- [阅读选文]:
------------------------------------------------------------

转眼间,十多年过去了,梁子兄孑然一人和孩子相依为命。这期间,据说他的药也从未停止过,主要是补脑的。这期间,他曾试图找过前妻,不为别的,就为了孩子能有一个妈妈。可前妻就如人间蒸发一样,毫无踪迹。慢慢的梁子兄的心也开始冰冷了下来,早出晚归的还在煤矿上班。

后来家里人也开始为他张罗婚事,可是每每看一个,只要对方和他谈起话来,刚开始一两句还对路,可到后面,话题就不对路了。叫我说,不是话离谱,纯粹就是牛头不对马嘴。

我说过他,他总是说“没事没事”。我问他,“没事”是什么意思?他说就这样了。我笑着说他,你这人总是这么自负,小时候你领那么多伙伴,躺在麦场的麦垛上看星星,我告诉你,到了深夜麦垛上就不能睡人了,潮气太大,你却给伙伴们说没事没事,到后来呢?一个个都溜了,就剩下你一个仍傻不拉叽的躺在上面,我说你这是何苦呢?哈哈,你倒好,却给我说,为了信念。信念是什么?信念是个屁,信念就是把人的腰搞风湿喽。

说到这里,梁子兄就说我不懂。是啊,我是不懂,如果我懂,我想我今天也不会和你一样,孑然一人独对孤影。

今年夏天,我侄女给梁子兄说了一个县城的女人,离异带一十岁女孩。据侄女说,梁子兄和那女人一见如故,很是投缘。女人在县城开服装店,而梁子兄白天要上班,只有晚上有时间。可那女人晚上却要看孩子,就这样阴差阳错,属于两人的时间,几乎为零。

------------------------------------------------------------

[元素及文本位置数据]
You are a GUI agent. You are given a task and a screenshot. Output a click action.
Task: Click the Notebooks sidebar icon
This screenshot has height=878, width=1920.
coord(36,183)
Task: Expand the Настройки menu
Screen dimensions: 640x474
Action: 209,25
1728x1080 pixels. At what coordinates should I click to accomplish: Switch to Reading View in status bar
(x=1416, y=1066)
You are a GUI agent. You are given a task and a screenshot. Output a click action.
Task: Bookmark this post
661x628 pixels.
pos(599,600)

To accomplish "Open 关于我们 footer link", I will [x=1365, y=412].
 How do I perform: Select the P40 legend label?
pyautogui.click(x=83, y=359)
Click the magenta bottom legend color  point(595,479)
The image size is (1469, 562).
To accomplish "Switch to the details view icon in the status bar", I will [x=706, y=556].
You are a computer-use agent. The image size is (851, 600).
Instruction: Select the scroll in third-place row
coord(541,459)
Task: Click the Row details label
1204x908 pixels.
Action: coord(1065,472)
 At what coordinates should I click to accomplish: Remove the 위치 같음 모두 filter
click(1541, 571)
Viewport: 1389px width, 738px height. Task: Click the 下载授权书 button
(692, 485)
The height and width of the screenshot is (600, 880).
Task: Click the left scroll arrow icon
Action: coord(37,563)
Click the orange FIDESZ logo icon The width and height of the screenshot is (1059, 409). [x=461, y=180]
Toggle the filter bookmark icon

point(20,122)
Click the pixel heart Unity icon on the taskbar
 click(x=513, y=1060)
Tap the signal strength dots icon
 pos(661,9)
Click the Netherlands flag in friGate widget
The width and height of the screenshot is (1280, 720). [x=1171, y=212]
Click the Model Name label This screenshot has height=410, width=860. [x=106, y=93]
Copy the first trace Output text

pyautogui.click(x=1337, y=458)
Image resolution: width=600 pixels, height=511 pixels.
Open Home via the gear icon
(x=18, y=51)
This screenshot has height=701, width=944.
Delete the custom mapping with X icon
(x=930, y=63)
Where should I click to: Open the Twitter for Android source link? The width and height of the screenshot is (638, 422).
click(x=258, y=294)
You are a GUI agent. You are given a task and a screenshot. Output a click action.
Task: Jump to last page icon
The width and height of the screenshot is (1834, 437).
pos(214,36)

------------------------------------------------------------

- [练习要求]:
1) 在梁子兄的故事中,侄女介绍的那个县城女人以什么为生?
2) 请从最后一句之后接着写梁子兄的故事。
上面的数据取自另一来源。

- [参考答案]:
1) 她在县城开服装店。

2)
那女人告诉梁子兄,他们可以上网QQ聊天,然梁子兄对电脑是一窍不通,最后他来求助我。问一台电脑多少钱,他也想学电脑。我说电脑不贵,学起来也很快,如果要学,我可以教他。

就在梁子兄跃跃欲试准备买电脑时,那女人的前夫突然提出复婚,梁子兄知道后,也就打消了买电脑的念头。至于现在这一个女人,梁子兄是如何认识,我不得而知。但消息的确可靠,梁子兄是准备在近期结婚,至于他事先咋就不告诉我,至今于我仍是个谜团。

喜闻梁子兄近期完婚,这里我恭祝两对新人幸福美满白头偕老,这不光是我的心愿,也是所有人的愿望。就如圣诞夜里的积雪,踩上去软绵绵的,咯吱咯吱,这份真实的感觉对我对所有人来说,既是渴望也是期盼。